Stored data entries:
***

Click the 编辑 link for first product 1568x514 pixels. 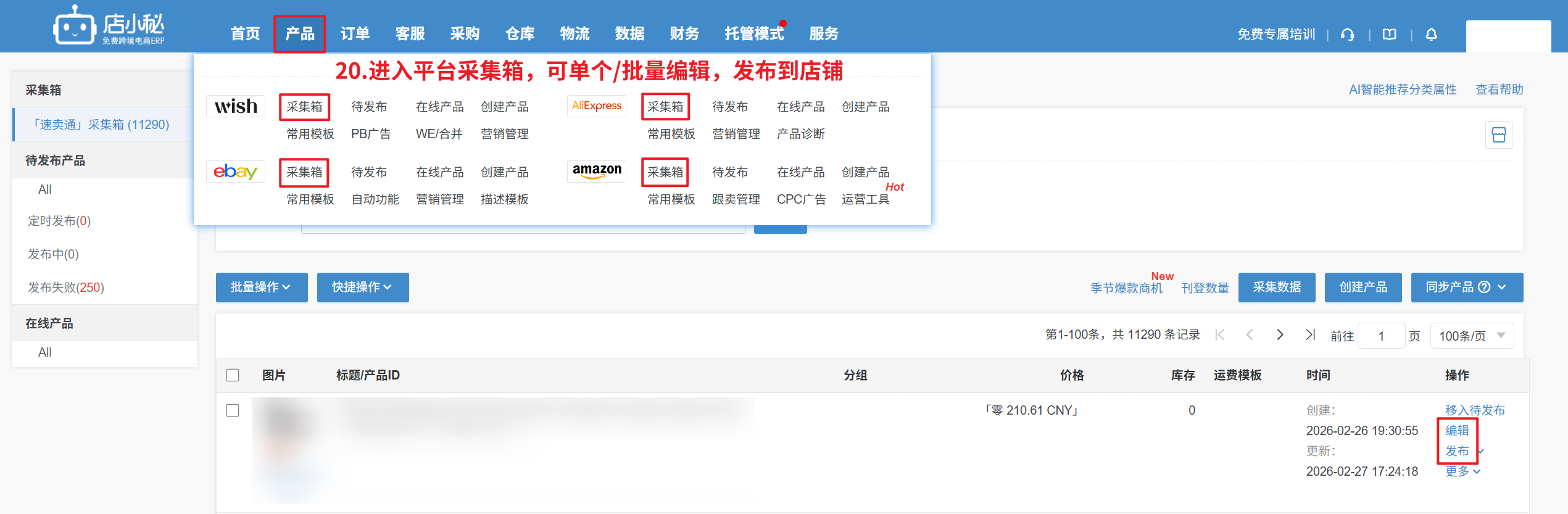tap(1457, 431)
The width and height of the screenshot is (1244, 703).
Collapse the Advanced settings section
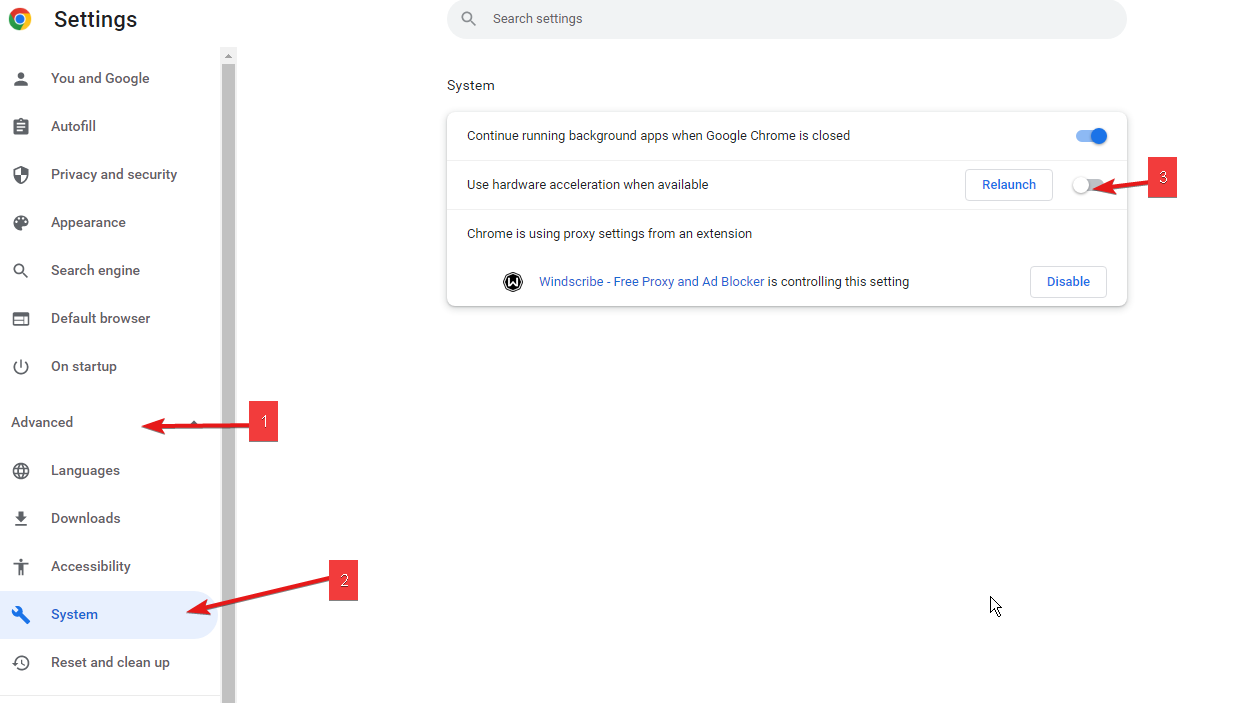[x=42, y=422]

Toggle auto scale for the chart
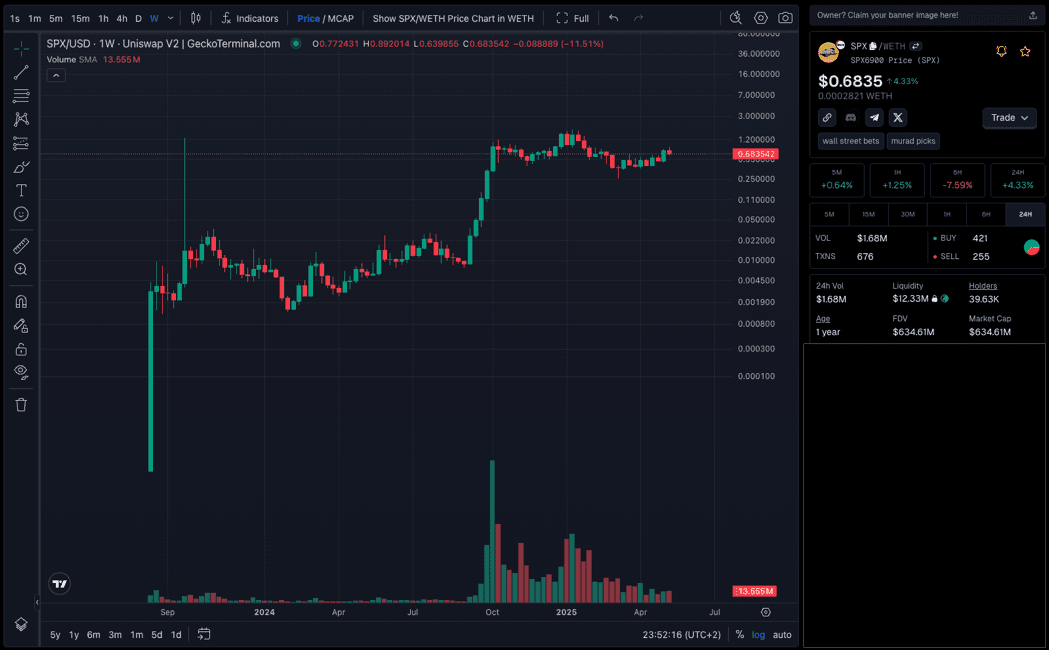(782, 635)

***

§ What is being asked: Write out exactly, and only, the lines from the line holding "Collapse the Advanced settings section" through the end of the data, inclusive, without any pictures.

§ Your solution:
Collapse the Advanced settings section
[x=42, y=422]

Toggle auto scale for the chart
(782, 635)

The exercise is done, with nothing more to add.